— Quoted passage —

All this happened just after 11:30 pm on 19th April. Quoine spotted it the following morning, realised it had to be wrong, and reversed the trades. B2C2 claimed Quoine had no right to do that under the contract between them, and so argued that Quoine was in breach of contract, and that it held the BTC 3,092 on trust for B2C2. B2C2 pointed out that “once an order is fulfilled, you are notified via the Platform and such an action is irreversible”, and Quoine could not point to any clause allowing it to reverse trades done in error, because the T&Cs did not contain any such clause. Quoine’s defences included:

  • the right to reverse the trade was implied;
  • the contract was void for “unilateral mistake” at common law;
  • the contract was voidable for “unilateral mistake” in equity;
  • the contract was void for “mutual mistake” at common law;
  • unjust enrichment.

— Exercise task —
For each statement, decide whether the passage on the Quoine dispute supports it, answering yes or no and quoting the deciding words. 1. Quoine noticed the trades the same night they happened. 2. The T&Cs held no clause letting Quoine reverse trades done in error. 3. Unjust enrichment was among Quoine's defences. The lines that come next have no connection to the passage on the Quoine dispute.

— Provided data —
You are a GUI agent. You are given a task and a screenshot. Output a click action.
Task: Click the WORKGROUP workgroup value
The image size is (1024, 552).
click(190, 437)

— Result —
1. No: "Quoine spotted it the following morning"
2. Yes: "the T&Cs did not contain any such clause"
3. Yes: "unjust enrichment"